La Messa internazionale a Lourdes
Foto: Domenico Cinque
Previous Next
Facebook Twitter Google+ Pinterest Addthis

L’11 febbraio la Chiesa Cattolica ricorda la memoria liturgica della Madonna di Lourdes e celebra la Giornata Mondiale del Malato, giunta alla sua XXV edizione. Al santuario mariano francese, meta di centinaia di migliaia di ammalati, è giunto il Cardinale Segretario di Stato Pietro Parolin che stamane - in qualità di legato pontificio - ha presieduto la Messa internazionale nella Basilica di San Pio X.

“La 25^ giornata mondiale del malato, istituita da Giovanni Paolo II nel 1992, è una celebrazione è una grazia, per ricordare i tanti malati pellegrini, per cantare le lodi di Maria. Rendiamo grazie a Dio - ha detto nell’omelia il Cardinale Parolin - per chi qui trova sollievo e speranza. Pensiamo a chi beneficia della tenerezza di Dio attraverso le opere di misericordia. E come sottolinea il Papa: questa giornata offre attenzione speciale ai malati e ai sofferenti ed è occasione per esprimere vicinanza e preghiera a medici e infermieri e volontari impegnati per i malati”. 
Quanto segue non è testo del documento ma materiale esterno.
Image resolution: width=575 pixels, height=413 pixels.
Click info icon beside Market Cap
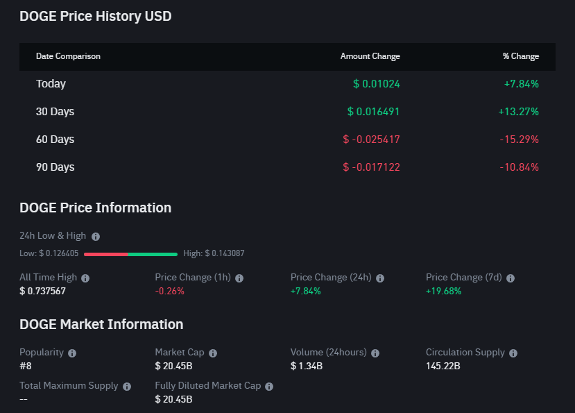click(213, 353)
“Il Papa - ha aggiunto il porporato - ci invita a stupirci per ciò che compie il Signore. Il Vangelo ci aiuta, a vincere le battaglie contro le paure che il tempo della malattia e il pensiero della morte generano in noi. Dio non ci chiede di essere supereroi, Dio ci chiede di dargli credito, di fidarci di lui, ci esorta a non aver paura perché si fa vicino a noi. Siamo importanti per Lui, è con noi che Lui condivide la sua vita. Lui è con noi. E’ una assunzione di responsabilità. i credenti rispondono: siamo con te. Questo dialogo impedisce alla paura di trovare terreno fertile. Maria ci si spinge a questo dialogo avendolo sperimentato.”

“L’eccomi di Maria - ha detto ancora il Segretario di Stato - non è proferito nel momento della malattia, della difficoltà, in realtà non è così. Luca ci dice che quell’eccomi prende forma tra molteplici esperienze problematiche. Nei momenti difficili ci troviamo abbandonati, privati delle abitudini quotidiane e diventati numeri e protocolli. L’ingresso di Maria nella famiglia di Davide l’ha portata in periferia, in un territorio lontano da ciò che dà sicurezza… Questo allontanamento ci dice molto del tempo della fragilità e della malattia, tempi di allontanamenti. Se oggi qui e ora Maria ci esorta a dialogare sull’eccomi, non lo fa da privilegiata ma da povera che sa cosa significa ciò che ruota nella malattia e nella fragilità perché l’ha vissuto in prima persona. In questo dialogo si può essere rivestiti di luce e di gloria: è realtà quando ci rivestiamo di Cristo. Lui apre la porta dell’amore indipendentemente dalla razza e dalla cultura. Cristo ci dice che è l’eccomi a Dio che ci rende vivi. Il passaggio sotto la croce è richiesto anche a noi. Cristo ci chiama a passare, non ci chiede di cambiare momento ma di viverli illuminati dalla sua ora. Condivide con coi una esperienza di vita e non di morte. In questo passaggio Maria è presente e Lei ci chiede di essere vivi.”

“Scegliamo - ha esortato in conclusione il Cardinale Parolin - di essere vivi, ogni momento della nostra vita lasci risuonare l’annuncio di Dio: Io sono con voi, non temete”.